Google's IPO


Originally posted as Google's IPO

Founded September 1998 by Sergey Brin and Larry Page, Google is billed as the world's premier search engine. With an index of over 4 billion web pages, their Pagerank algorithm agreed to be the best around, and a brand that is almost unbeatable in the online world, Google's engine is the first choice of most web-searchers. The business model is the envy of most dotcom businesses with revenues exceeding $1 billion, and likely to continue to increase. The current income is almost $1 per share, and with a current tentative stock price set between $100 and $150, it will have one of the best P/E ratio of any dotcom so far.

The company is doing something particularly interesting with their IPO; they are making it public. Anyone who wants, and has a computer to check it out, can go to ipo.google.com, and register to participate in an auction of shares, where all of the shares will be distributed. The price that Google lists as the selling price for the shares is between $108 and $140, but they will base the final price and allocation on some formula they declined to disclose, (and given the fact that they have teams of statisticians working for them, will probably be pretty well thought out).

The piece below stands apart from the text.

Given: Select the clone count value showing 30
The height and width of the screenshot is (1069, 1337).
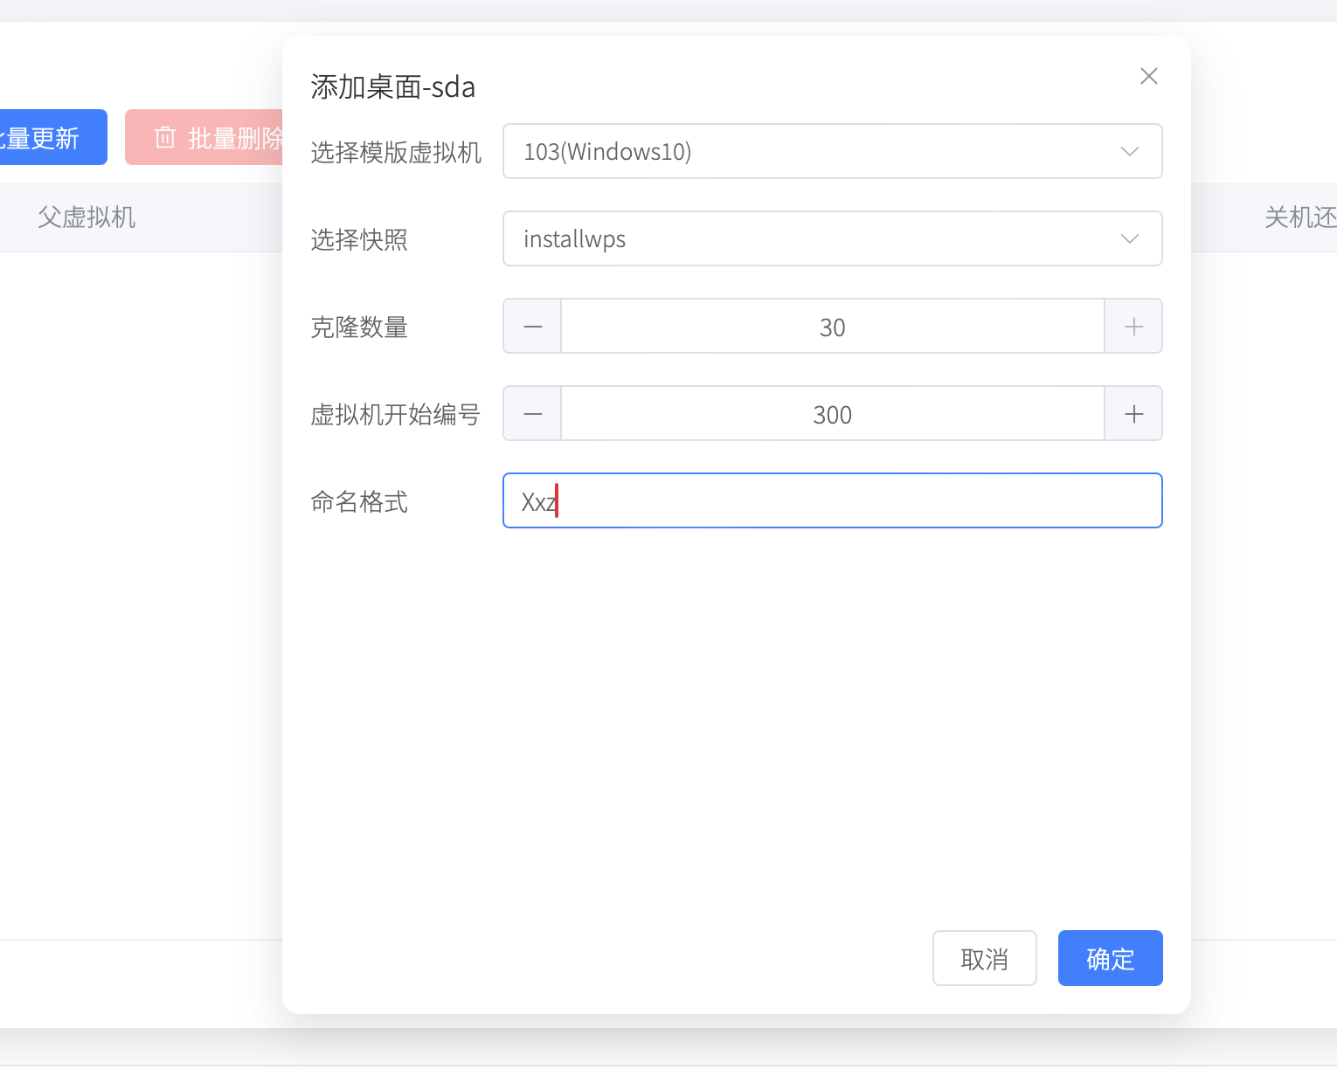Looking at the screenshot, I should click(832, 326).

The only guarantees are that they will sell all the stock they list, about 24 million class A shares, with a total of 34 million shares outstanding, and 230 million class B shares outstanding, not counting about 12 thousand shares available through stock options. The current stockholders will be selling a total of 10 million shares, at a total value of over $1 billion, and the company will be selling an additional 14 million shares, valued at over $1.5 billion, for as-yet undetermined expenses and acquisitions.

Google currently owns Pyra Labs, which runs blogger, and runs gmail, possibly the hottest account online. They bought Dejanews and transformed it into Google Groups, and runs services from Froogle to image searches to a news indexing service. They currently run hundreds of millions (yes, 10^8) of web searches a day.